- Rosapep, Lauren;
- Faye, Sophie;
- Johns, Benjamin;
- Olusola-Faleye, Bolanle;
- Baruwa, Elaine;
- Sorum, Micah;
- Nwagagbo, Flora;
- Adamu, Abdu;
- Kwan, Ada;
- Obanubi, Christopher;
- Atobatele, Akinyemi
Nigeria has a high burden of tuberculosis (TB) and low case detection rates. Nigerias large private health sector footprint represents an untapped resource for combating the disease. To examine the quality of private sector contributions to TB, the USAID-funded Sustaining Health Outcomes through the Private Sector (SHOPS) Plus program evaluated adherence to national standards for management of presumptive and confirmed TB among the clinical facilities, laboratories, pharmacies, and drug shops it trained to deliver TB services. The study used a standardized patient (SP) survey methodology to measure case management protocol adherence among 837 private and 206 public providers in urban Lagos and Kano. It examined two different scenarios: a textbook case of presumptive TB and a treatment initiation case where SPs presented as referred patients with confirmed TB diagnoses. Private sector results were benchmarked against public sector results. A bottleneck analysis examined protocol adherence departures at key points along the case management sequence that providers were trained to follow. Except for laboratories, few providers met the criteria for fully correct management of presumptive TB, though more than 70% of providers correctly engaged in TB screening. In the treatment initiation case 18% of clinical providers demonstrated fully correct case management.
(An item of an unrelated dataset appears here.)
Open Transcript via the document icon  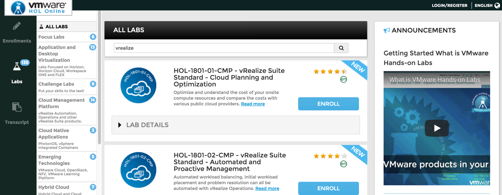17,107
Private and public providers adherence was not significantly different. Bottleneck analysis revealed that the most common deviations from correct management were failure to initiate sputum collection for presumptive patients and failure to conduct sufficiently thorough treatment initiation counseling for confirmed patients. This study found the quality of private providers TB case management to be comparable to public providers in Nigeria, as well as to providers in other high burden countries. Findings support continued efforts to include private providers in Nigerias national TB program. Though most providers fell short of desired quality, the bottleneck analysis points to specific issues that TB stakeholders can feasibly address with system- and provider-level interventions.